It’s not like Sunshine Cleaning—a 2008 Sundance holdover just making into wide release—ain’t pretty much what you’re expecting: the quirky-sweet stuff of the indie-by-design shadow industry that has sprung up to serve those exhausted by the general brainlessness of studio films. But with Hollywood dedicated to maintaining all manner of illusions about real life, this still feels like a breath of fresh air.
Rose Lorkowski (Amy Adams) is struggling in a way that many women will recognize: She’s raising a child on her own, with the occasional help of her unreliable sister Nora (Emily Blunt) and their slightly wacky dad (Alan Arkin). She’s in love with a totally inappropriate man, Mac (Steve Zahn), once her high-school sweetheart and now married to someone else. Rose is a mess, but not a mess of a mess. She’s coping, but she’s frustrated, and she’s just one misfortune away from a meltdown.

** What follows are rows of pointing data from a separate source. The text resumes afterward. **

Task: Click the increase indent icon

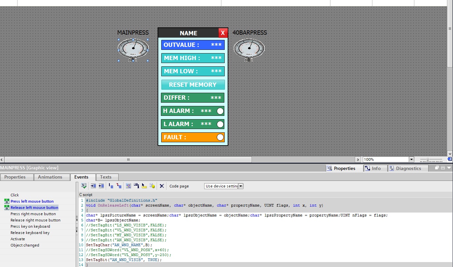Action: (93, 186)
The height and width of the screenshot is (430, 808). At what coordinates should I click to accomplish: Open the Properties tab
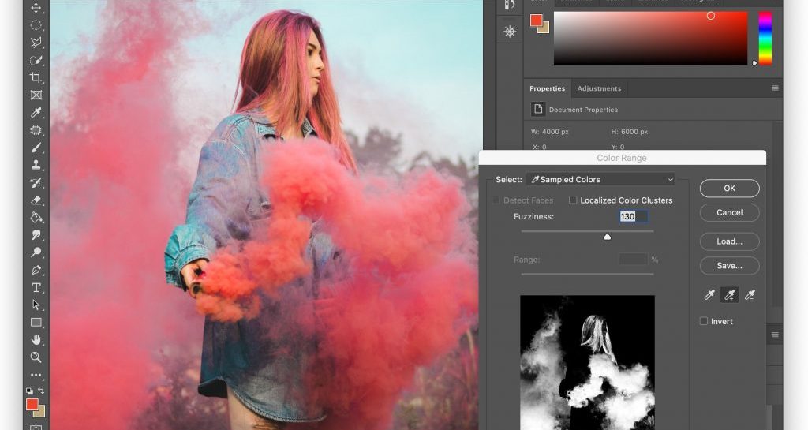coord(547,88)
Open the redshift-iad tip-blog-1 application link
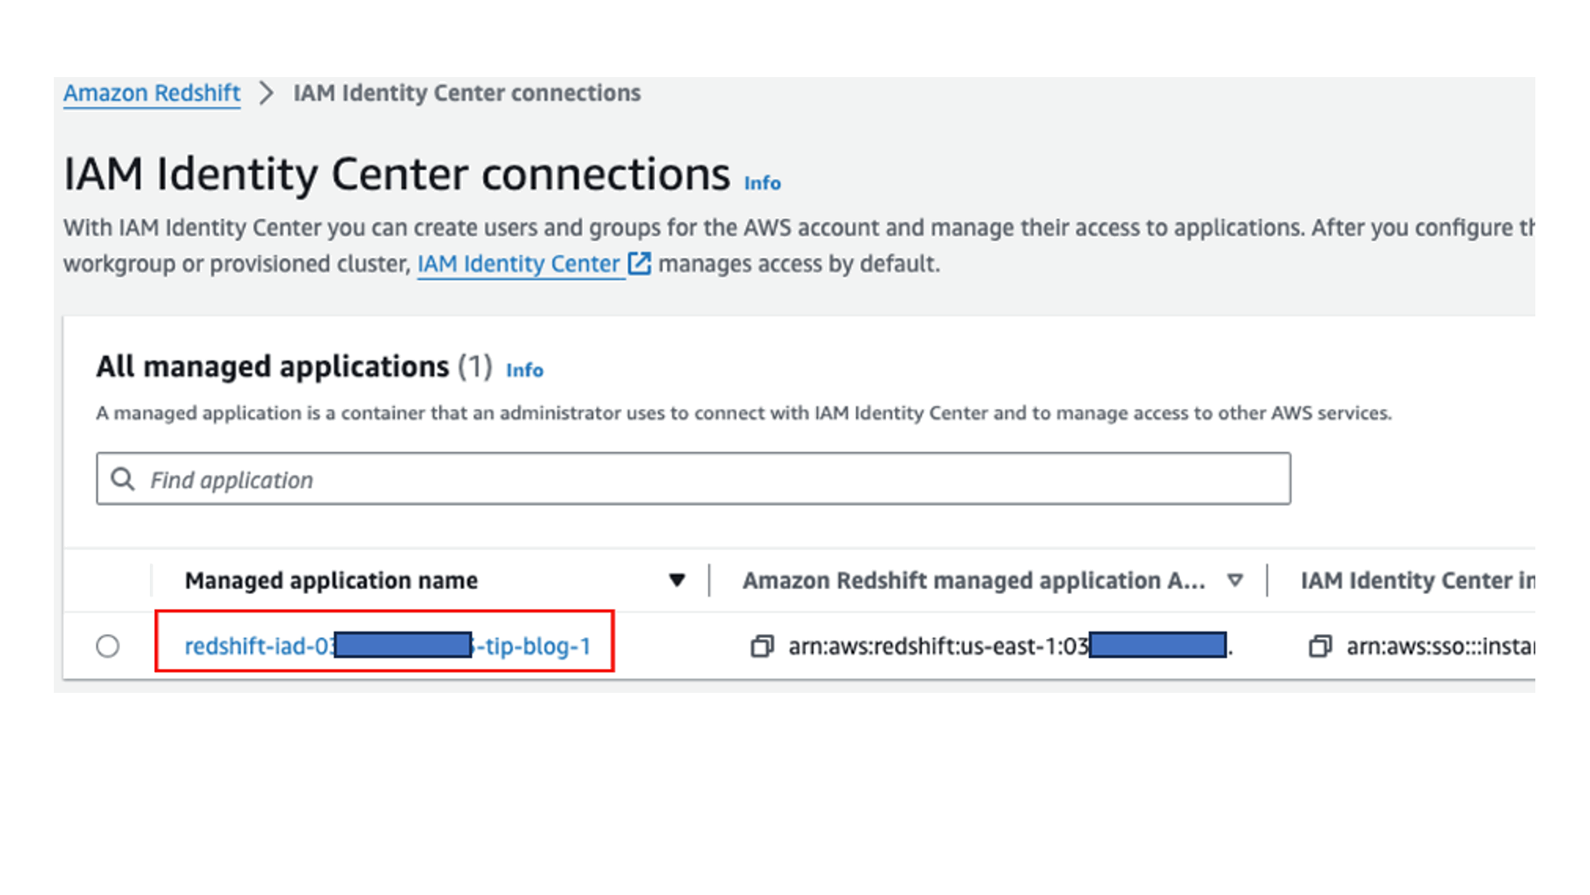The height and width of the screenshot is (895, 1590). point(258,646)
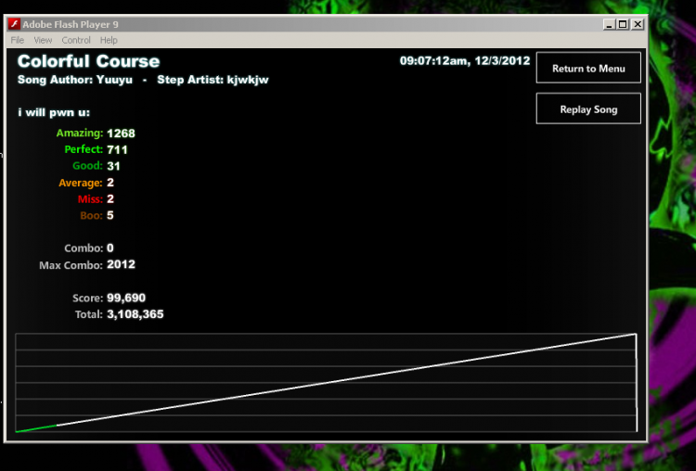This screenshot has width=696, height=471.
Task: Click the green start segment of graph
Action: (x=36, y=428)
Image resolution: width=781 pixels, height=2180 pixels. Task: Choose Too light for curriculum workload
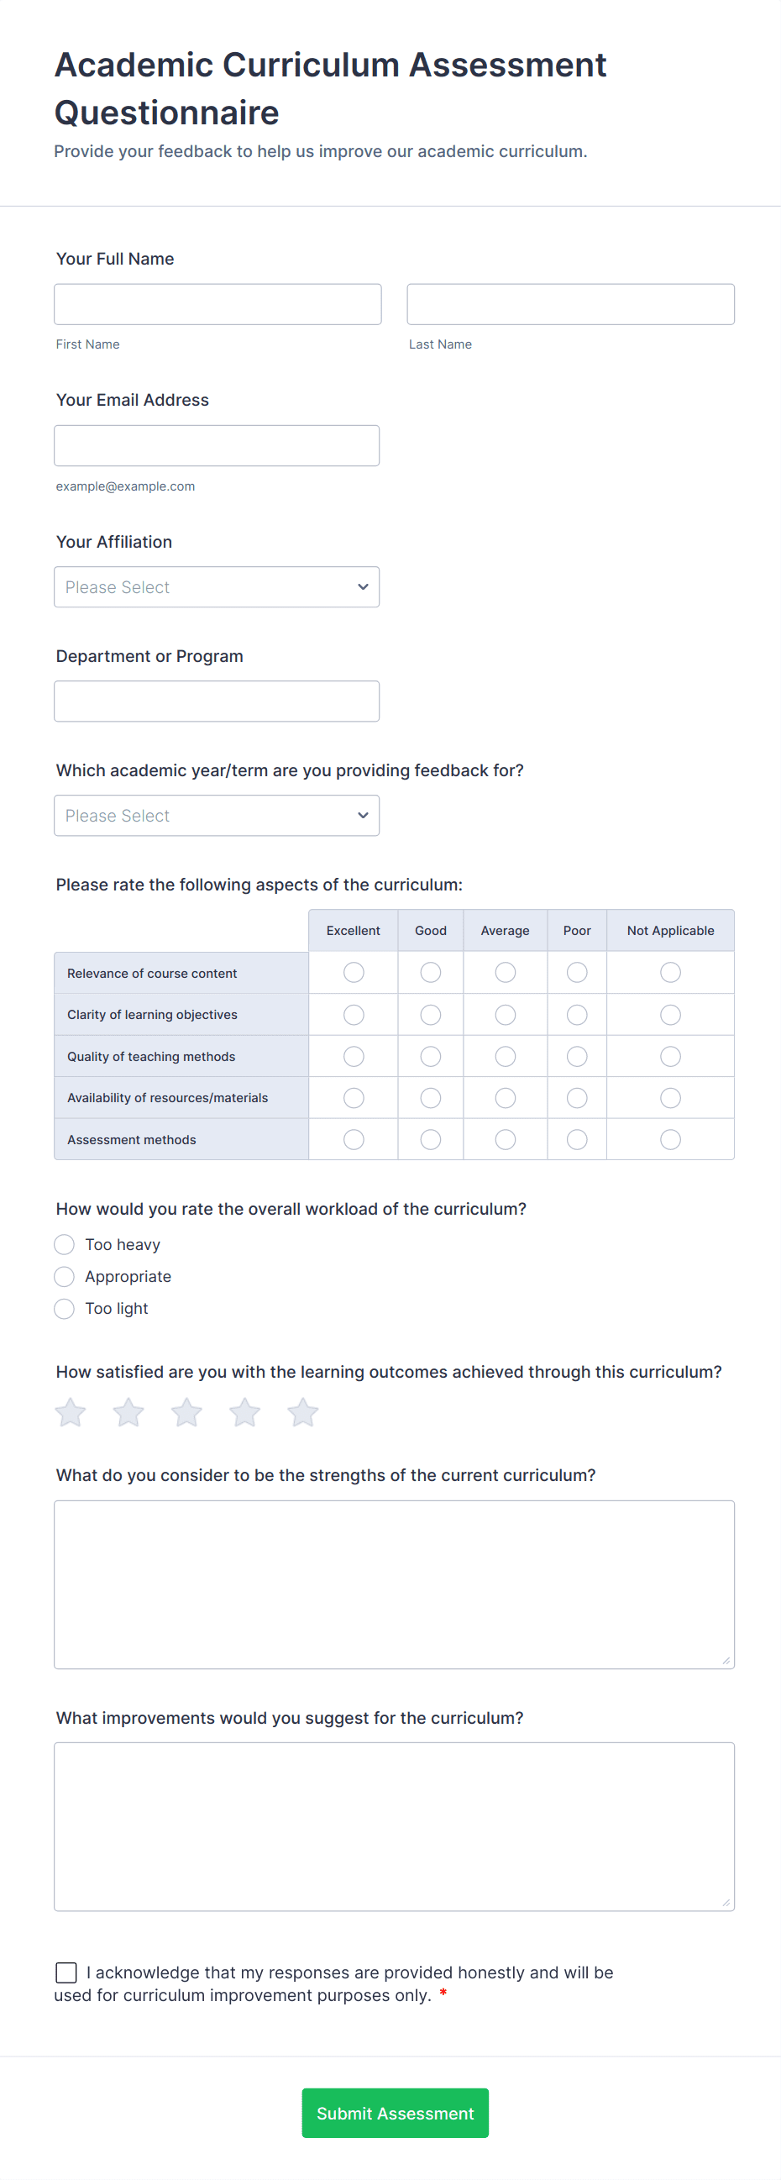click(x=64, y=1308)
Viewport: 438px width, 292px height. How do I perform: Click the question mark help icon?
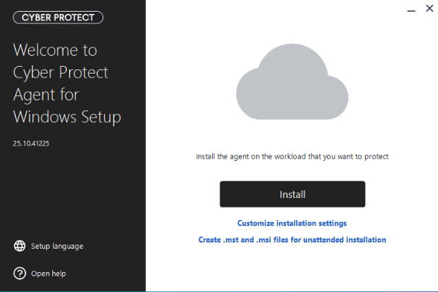[19, 273]
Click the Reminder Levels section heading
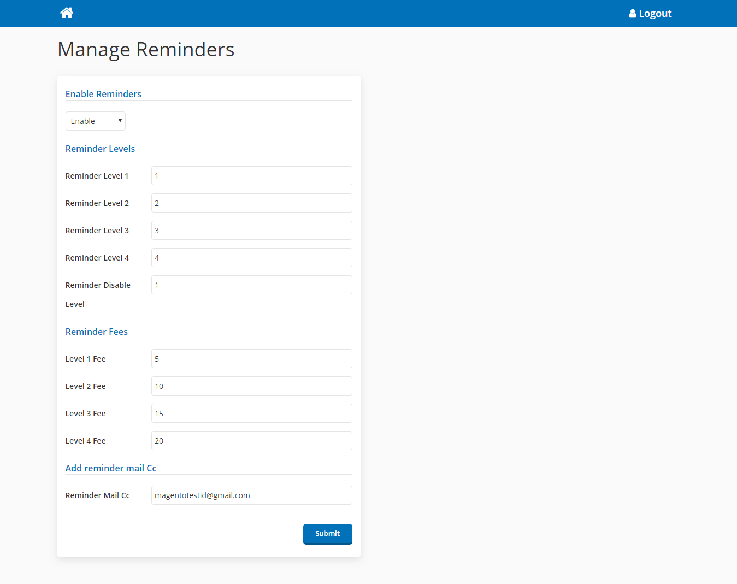 100,149
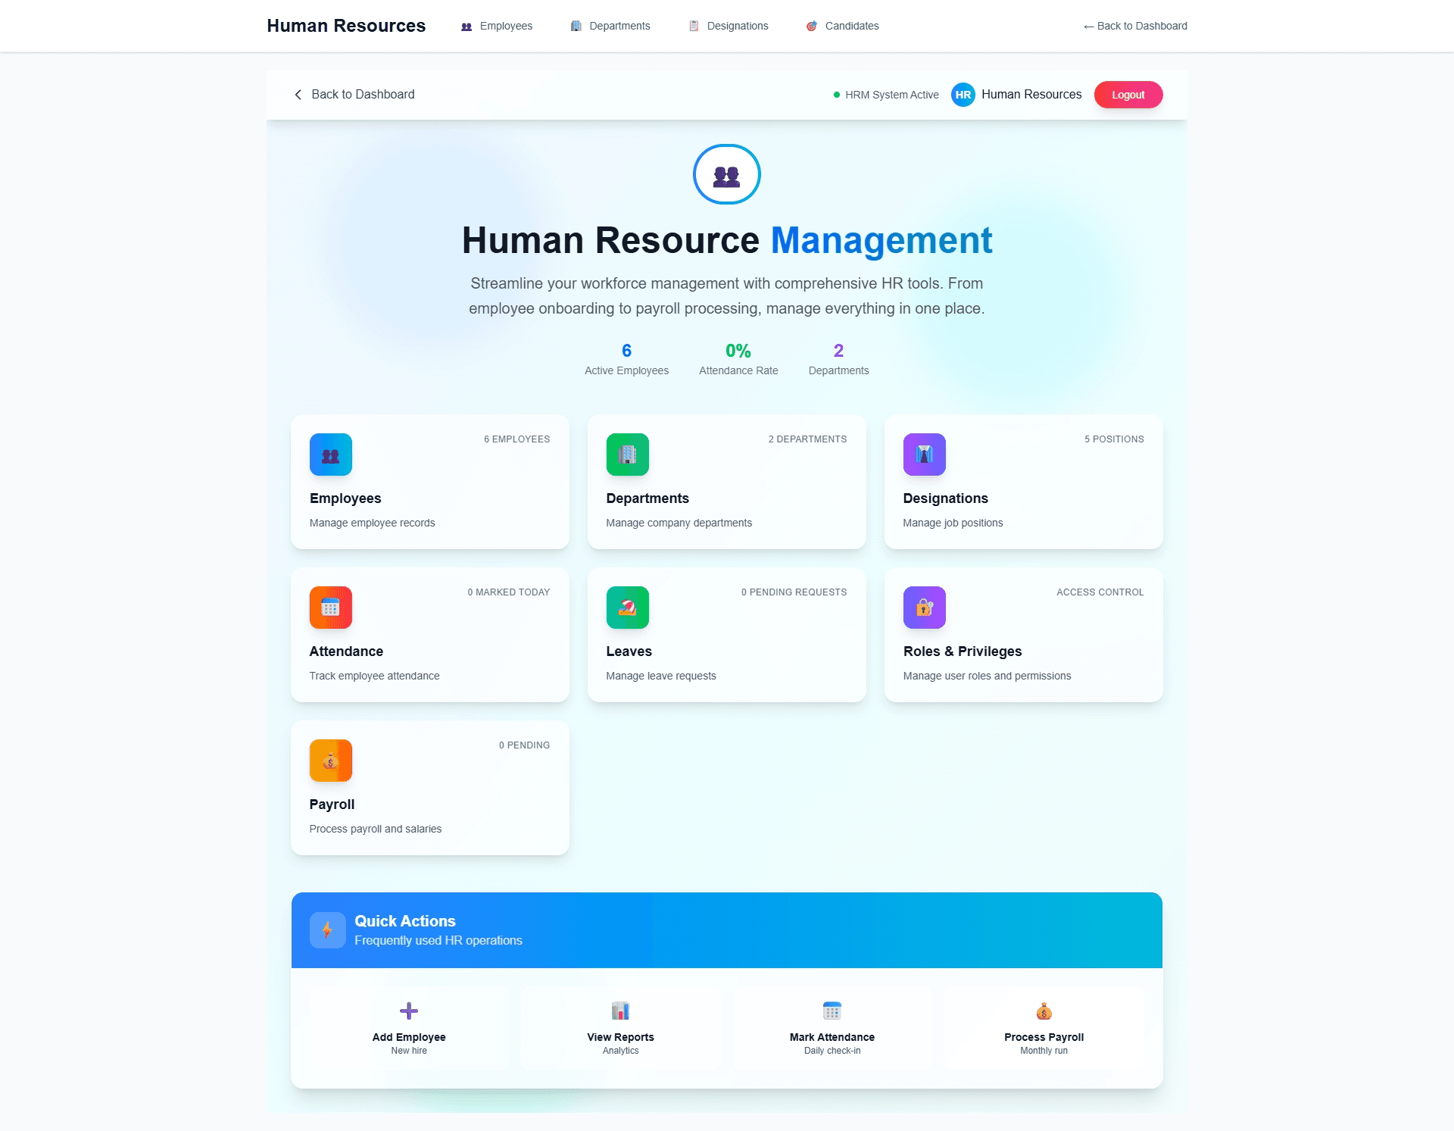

Which comes, of course, when her son, Oscar (Jason Spevack) gets kicked out his elementary school. He’s a nuisance, but of the imaginative, unmedicated, won’tbe-corralled type. The school wants to Ritalin him into submission, but Rose won’t have it; she’ll figure out a way to pay for the private school that will give Oscar the attention he deserves.
At the suggestion of Mac—he’s a cop in their Albuquerque hometown—she sets herself up as a freelance cleaner-upper of messy crime scenes. She already has been working as a housecleaner for a local agency, so how much different can this be? But there are more variables at work here than what kind of bleach to buy. Sunshine Cleaning is tidy as a film, thanks to spiffy direction by Christine Jeffs and a lovely script by Megan Holley.
But as a narrative, not everything is tidy. In Hollywood, answers to tricky life questions might be easy and obvious, but this isn’t Hollywood. It’s bittersweet and defiantly unfantastical reality, however idiosyncratic it sometimes is. But ain’t idiosyncratic the definition of “real life”?